Likewise, meditation can help improve health conditions like heart disease and type 2 diabetes. It can also help you feel more in control around food and increase your enjoyment of eating, so it’s a perfect complement to Ayurvedic diet strategies.
Disadvantages of Ayurvedic Diet
Some people might find the dietary guidelines confusing or restrictive, making the diet difficult to maintain. Also, while the diet includes many healthy foods, other nutritious foods are avoided or consumed infrequently. For example, Vatas are better off without tomatoes, while Kaphas avoid oats.
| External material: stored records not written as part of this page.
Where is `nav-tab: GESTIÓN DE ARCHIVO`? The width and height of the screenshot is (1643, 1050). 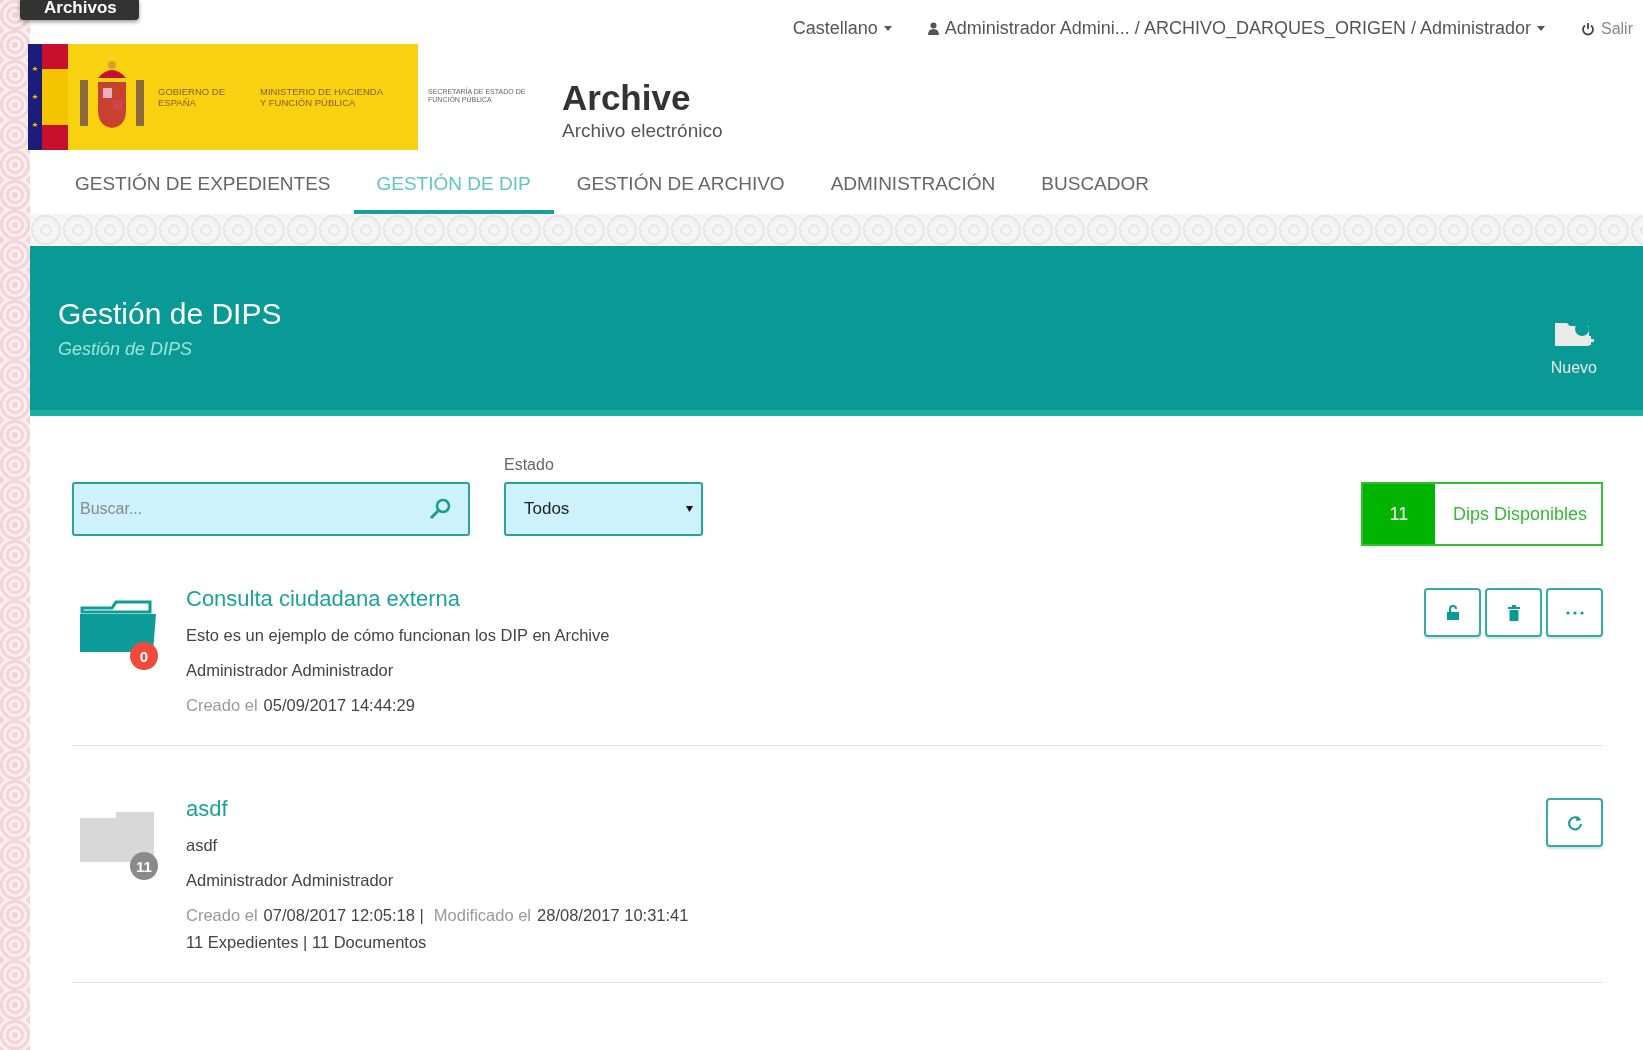 nav-tab: GESTIÓN DE ARCHIVO is located at coordinates (680, 186). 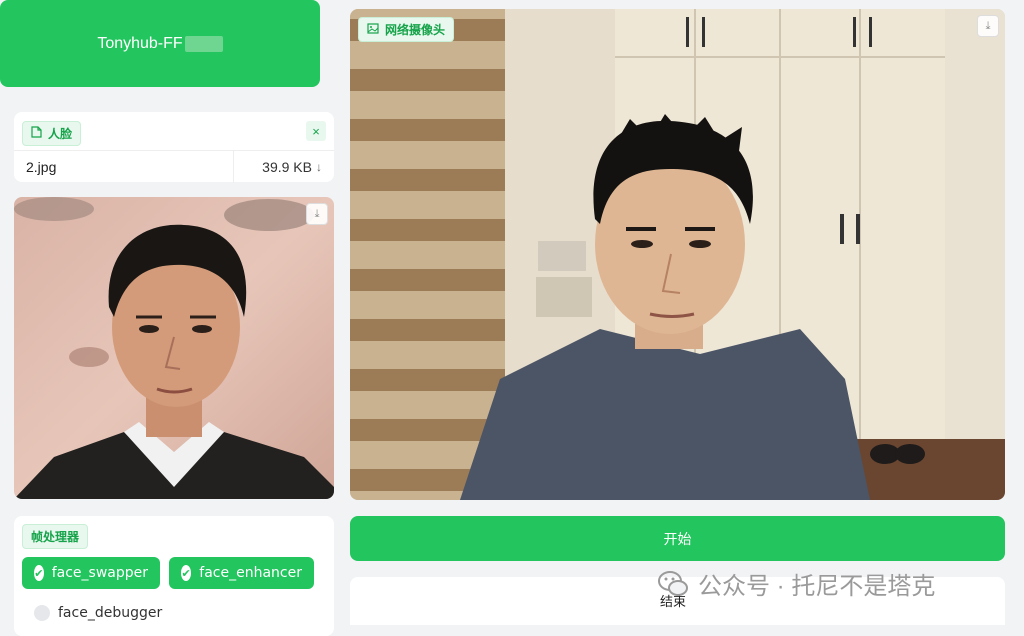 I want to click on face-swapper-label: face_swapper, so click(x=100, y=573).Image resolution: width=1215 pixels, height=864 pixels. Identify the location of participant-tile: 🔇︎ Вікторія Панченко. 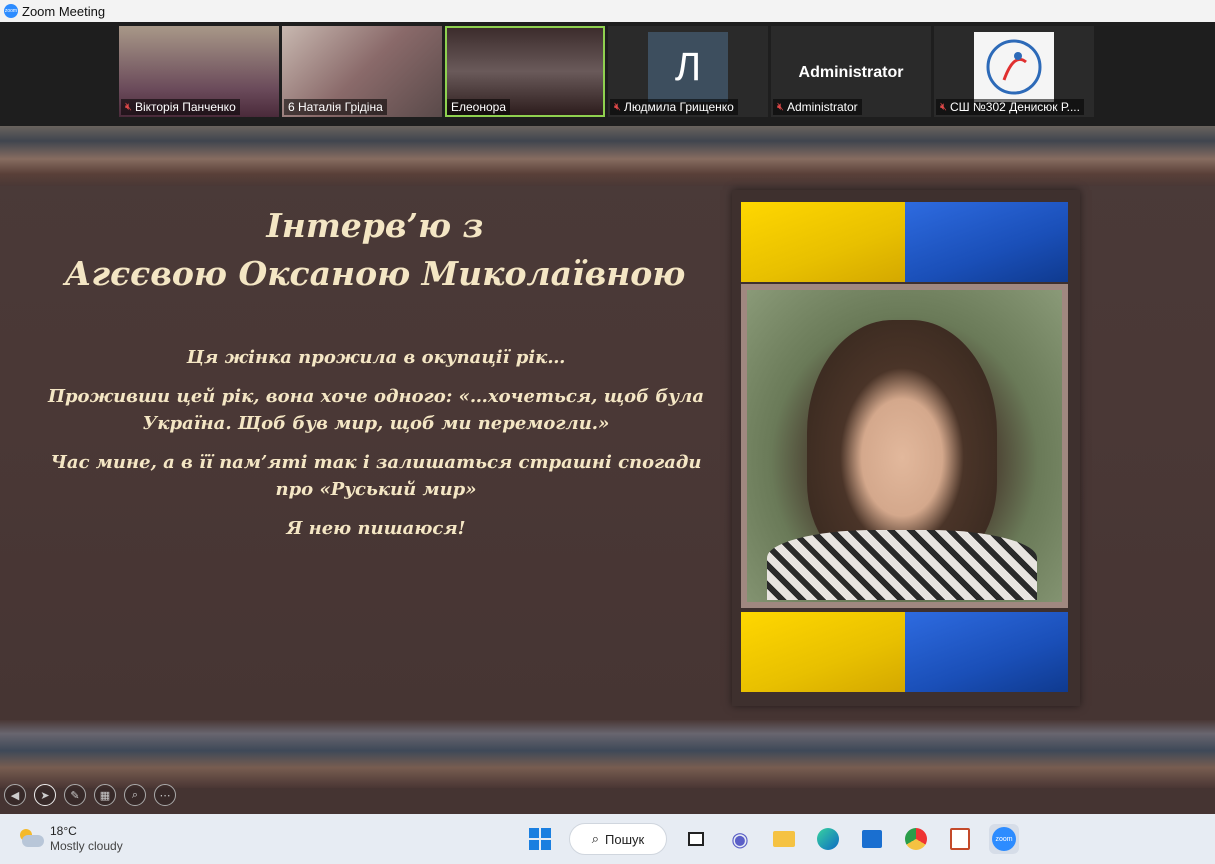
(199, 72).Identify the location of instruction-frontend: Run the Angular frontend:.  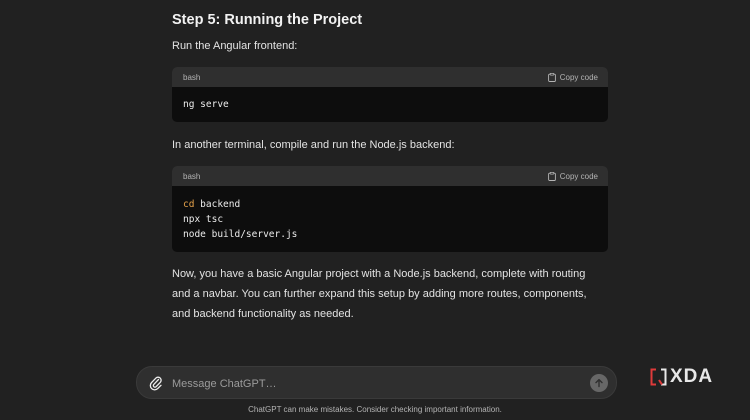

Another challenge could be getting used to eating foods that you may not be used to eating. And if you’re not a home chef, you might feel overwhelmed to shop for and prepare your meals. This means you may need additional guidance to incorporate these dietary strategies into your lifestyle.
Additionally, while Ayurvedic medicine has been practiced for hundreds of years, there is no standardized or scientifically validated way to determine your dosha. In other words, your dosha is not based on your blood type or anything else that can be measured. Additionally, much of the existing research comes from small studies or research with limitations (such as no control group).
To finish, Ayurvedic medicine is not well regulated in the United States, and different states may have different practice requirements. Even the term doctor can be misleading. In Ayurvedic medicine, it refers to a certain level of education, but it does not mean that the practitioner is a medical doctor (MD). If you want to discover the Ayurvedic diet, the National Association of Ayurvedic Medicine has a certification process and a search tool to help you find a certified professional.